In [None]:
import pandas as pd
import numpy as np
import contractions
import textstat

category = "Jewelry"

# Prepare data

Link to the data set:

http://snap.stanford.edu/data/web-Amazon-links.html?fbclid=IwAR0uAj7gUjbwrIyN2UpPuZZnytV-P-iV8kcpOJtfmgboeLkDOdwkqqb_G58

## Read the data

In [None]:
def load_reviews_to_df(path) -> pd.DataFrame:
    raw_data = open(path).readlines()
    
    reviews_array = []
    dictionary = {}

    for review in raw_data:
        this_line = review.split(":")
        if len(this_line) > 1:
            dictionary[this_line[0]] = this_line[1].strip()
        else:
            reviews_array.append(dictionary)
            dictionary = {}

    colNames = ['productId', 'title', 'price', 'userId', 
                'profileName', 'helpfulness', 'score', 
                'time', 'summary', 'text']
    
    reviews = pd.DataFrame(reviews_array)
    reviews.columns = colNames
    reviews[['score']] = reviews[['score']].astype(float)
    reviews['time'] = pd.to_datetime(reviews['time'], unit='s')
    
    return reviews

In [None]:
path = f'{category}.txt'
reviews_df = load_reviews_to_df(path)

Data extracted from a collection >>

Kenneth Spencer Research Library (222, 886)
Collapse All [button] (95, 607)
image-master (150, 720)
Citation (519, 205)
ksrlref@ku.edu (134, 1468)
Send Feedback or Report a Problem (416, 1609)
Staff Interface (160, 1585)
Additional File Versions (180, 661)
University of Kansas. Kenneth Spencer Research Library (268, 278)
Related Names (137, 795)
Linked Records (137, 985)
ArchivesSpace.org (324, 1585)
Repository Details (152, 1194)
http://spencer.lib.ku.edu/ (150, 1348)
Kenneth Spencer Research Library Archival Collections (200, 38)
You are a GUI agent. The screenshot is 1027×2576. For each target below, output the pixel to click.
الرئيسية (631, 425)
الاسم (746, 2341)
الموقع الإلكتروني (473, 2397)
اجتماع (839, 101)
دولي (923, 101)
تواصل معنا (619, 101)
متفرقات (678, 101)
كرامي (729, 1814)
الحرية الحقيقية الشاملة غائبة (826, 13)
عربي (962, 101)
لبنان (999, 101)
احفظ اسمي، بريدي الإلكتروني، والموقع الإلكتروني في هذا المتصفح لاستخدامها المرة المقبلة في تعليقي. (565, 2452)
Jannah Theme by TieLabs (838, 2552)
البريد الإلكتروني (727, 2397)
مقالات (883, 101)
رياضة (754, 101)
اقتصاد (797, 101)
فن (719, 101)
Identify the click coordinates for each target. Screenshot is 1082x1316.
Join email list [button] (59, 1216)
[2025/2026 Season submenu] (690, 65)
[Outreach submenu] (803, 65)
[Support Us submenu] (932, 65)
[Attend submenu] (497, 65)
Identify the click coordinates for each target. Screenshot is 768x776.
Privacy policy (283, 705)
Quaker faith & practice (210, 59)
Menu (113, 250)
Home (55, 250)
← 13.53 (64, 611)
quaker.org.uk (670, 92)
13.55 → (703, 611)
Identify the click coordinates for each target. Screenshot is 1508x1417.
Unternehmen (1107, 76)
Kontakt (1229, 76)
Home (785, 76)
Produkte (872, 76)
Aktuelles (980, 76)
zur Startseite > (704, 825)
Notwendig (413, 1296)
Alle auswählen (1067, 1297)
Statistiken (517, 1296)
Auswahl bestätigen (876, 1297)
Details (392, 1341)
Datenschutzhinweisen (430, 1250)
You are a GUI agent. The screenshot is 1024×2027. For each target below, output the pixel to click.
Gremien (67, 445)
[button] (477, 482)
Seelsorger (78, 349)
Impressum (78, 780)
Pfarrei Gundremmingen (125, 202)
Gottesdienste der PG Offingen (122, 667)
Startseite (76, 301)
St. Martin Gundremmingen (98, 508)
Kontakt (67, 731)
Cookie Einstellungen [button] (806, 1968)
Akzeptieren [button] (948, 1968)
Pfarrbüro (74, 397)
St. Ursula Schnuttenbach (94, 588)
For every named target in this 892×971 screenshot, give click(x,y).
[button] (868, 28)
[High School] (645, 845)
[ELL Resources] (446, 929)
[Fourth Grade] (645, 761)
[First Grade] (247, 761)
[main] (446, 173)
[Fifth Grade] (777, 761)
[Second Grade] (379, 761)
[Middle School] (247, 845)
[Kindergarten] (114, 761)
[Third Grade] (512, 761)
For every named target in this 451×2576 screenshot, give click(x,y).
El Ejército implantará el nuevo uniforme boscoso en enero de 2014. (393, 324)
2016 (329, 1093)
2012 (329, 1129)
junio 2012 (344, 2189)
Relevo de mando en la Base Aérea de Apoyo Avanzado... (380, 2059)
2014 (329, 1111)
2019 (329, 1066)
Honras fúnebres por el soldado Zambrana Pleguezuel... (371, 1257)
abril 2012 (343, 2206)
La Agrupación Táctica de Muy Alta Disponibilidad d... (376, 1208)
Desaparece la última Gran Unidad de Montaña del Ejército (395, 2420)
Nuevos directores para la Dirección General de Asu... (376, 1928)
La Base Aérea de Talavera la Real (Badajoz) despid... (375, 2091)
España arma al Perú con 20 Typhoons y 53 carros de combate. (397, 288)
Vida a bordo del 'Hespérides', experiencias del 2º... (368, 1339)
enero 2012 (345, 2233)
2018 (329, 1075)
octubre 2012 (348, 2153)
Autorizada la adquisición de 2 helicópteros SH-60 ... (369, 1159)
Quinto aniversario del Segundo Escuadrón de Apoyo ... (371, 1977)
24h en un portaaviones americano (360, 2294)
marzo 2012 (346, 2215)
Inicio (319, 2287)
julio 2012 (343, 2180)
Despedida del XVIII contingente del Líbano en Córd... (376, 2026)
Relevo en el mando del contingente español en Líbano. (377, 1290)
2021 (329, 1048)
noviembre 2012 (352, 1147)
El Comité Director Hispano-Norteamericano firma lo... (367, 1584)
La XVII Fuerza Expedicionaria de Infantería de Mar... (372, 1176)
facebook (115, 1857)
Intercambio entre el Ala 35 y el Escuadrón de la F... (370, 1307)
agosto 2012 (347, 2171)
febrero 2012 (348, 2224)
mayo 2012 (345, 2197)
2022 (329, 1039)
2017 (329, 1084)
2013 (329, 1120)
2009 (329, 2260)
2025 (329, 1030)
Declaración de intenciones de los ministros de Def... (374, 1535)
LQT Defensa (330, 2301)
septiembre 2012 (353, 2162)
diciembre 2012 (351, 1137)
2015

What you are asked to do >> Continue the Amazon jewelry reviews notebook above, starting right after its last line.

Answer to the problem >>
reviews_df.head()

## Clean up the data

### Extract numbers for helpfulness

In [None]:
reviews_df["helpfulness_num"] = reviews_df["helpfulness"].apply(lambda x: int(x.split("/")[0]))
reviews_df["helpfulness_den"] = reviews_df["helpfulness"].apply(lambda x: int(x.split("/")[1]))

### Clean up the comments

Used tutorial:

https://towardsdatascience.com/text-cleaning-methods-for-natural-language-processing-f2fc1796e8c7

**TBD: do the same transformations with the summary!**

1. Read the slang

Example:

In [None]:
reviews_df["text"][9]

In [None]:
reviews_df["text"][:20].apply(contractions.fix, slang=True)[9]

In [None]:
reviews_df["text_fixed"] = reviews_df["text"].apply(contractions.fix, slang=True)

2. Normalization
    - remove punctuation
    - lower all letters
    - remove numbers
    
3. Remove stop words (noise)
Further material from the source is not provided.